То, что мы не имеем непосредственного сознания об этом включении нашей душевной жизни в большую связь, отнюдь не служит доказательством против существования этого включения; целое обозревает часть, часть же не обозревает целого. Если бы мозговая клетка обладала единой внутренней жизнью с сознанием, она тоже не ощущала бы непосредственно душевной жизни человека и своего отношения к нему. Так мы не можем заметить нашего отношения к жизненными сферам высшего порядка путем интуитивного знания. Однако в абстрактном познании мы в состоянии видеть, что наша душевная жизнь не абсолютно самостоятельна, а объемлется большими связями. Ее ближайшую окружающую среду, историческую жизнь народа, мы еще в состоянии постичь в некоторой степени. Мы постигаем также связь телесной жизни с окружающей природой, носящей и питающей ее. Но мы не в состоянии обернуть эту природу в дух и представить себе нашу душевную жизнь заключенной в психическую связь, или, употребляя выражение Канта, включить себя как ноуменов во внутреннюю связь ноуменов, включить себя членом в mundus intelligibilis. Здесь знание останавливается на схематическом построении.
Что же касается соображения, что при таком понимании в связь Божественной жизни было бы включено и ложное, извращенное и злое, то здесь я замечу лишь, что с этой трудностью не совладал еще до сих пор ни один опыт построения действительности. Я еще возвращюсь к этому, но указываю пока на то, что схему для построения мы и тут могли бы заимствовать из нашей собственной внутренней жизни: бывает ведь, что нас долго преследует какое-нибудь заблуждение, какое-нибудь ложное стремление, пока душевной жизни не удастся, наконец, овладеть им, изгнать его, причем не обходится без того, чтобы мы не выигрывали этим в опытности и силе. Чем был бы мыслитель, не прошедший через заблуждения своего времени? Бывает даже, что внутри нас происходит продолжительная борьба противоположных стремлений и побуждений, противоречащих друг другу мыслей и чувств, причем мы не в состоянии разрешить дисгармонию; ведь противоположность между духом и плотью является одним из самых всеобщих и глубочайших опытов человеческого рода. Так мы можем думать, что и в жизни Божества есть внутренние противоположности, только здесь все противоположности и все дисгармонии действительности разрешаются в конце концов в одну великую гармонию, не достигавшую, конечно, до слуха ни одного смертного человека.

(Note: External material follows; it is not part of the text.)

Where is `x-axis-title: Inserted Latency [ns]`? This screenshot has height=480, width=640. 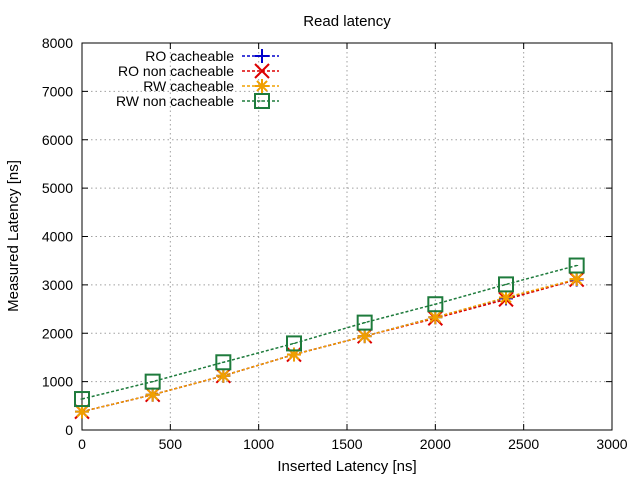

Наконец, заметим еще и то, что в сохранении памятью прошлого мы имели бы схему для пребывающей принадлежности единичной души к совокупно-общему духу.

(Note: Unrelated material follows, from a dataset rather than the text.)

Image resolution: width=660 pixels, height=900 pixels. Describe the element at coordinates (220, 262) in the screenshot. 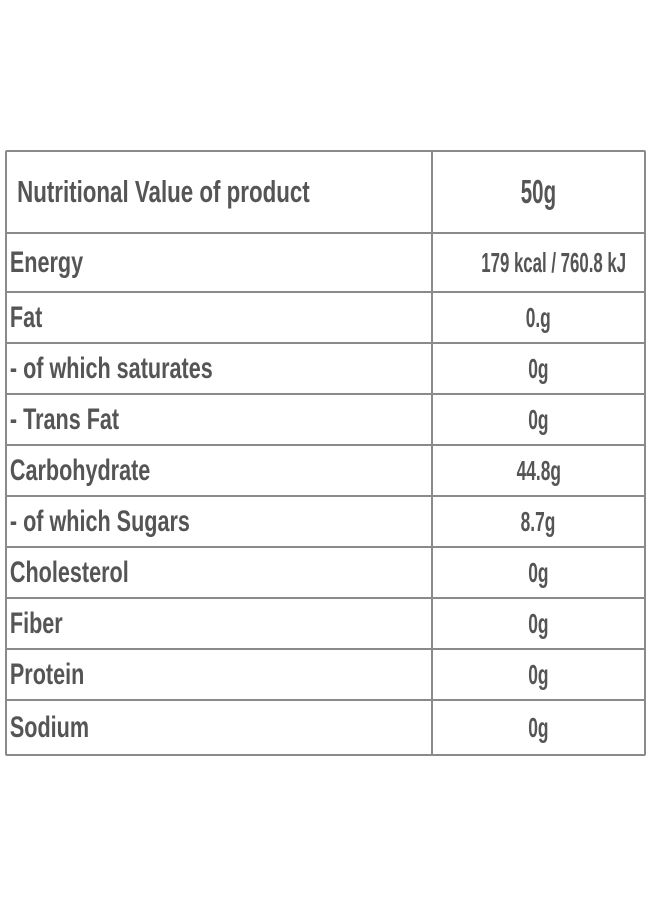

I see `nutrient-label-cell: Energy` at that location.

9. Отношение пантеистического понятия о Божестве и религии
В предыдущем отделе была сделана попытка определить отношение пантеистического представления о мире к естественно-научному пониманию. Я присоединяю теперь к этому рассуждение об его отношении к религии. Совместим ли пантеизм с религией, т. е. с внутренним настроением религиозности, а не с той или иной догматикой или церковным учением?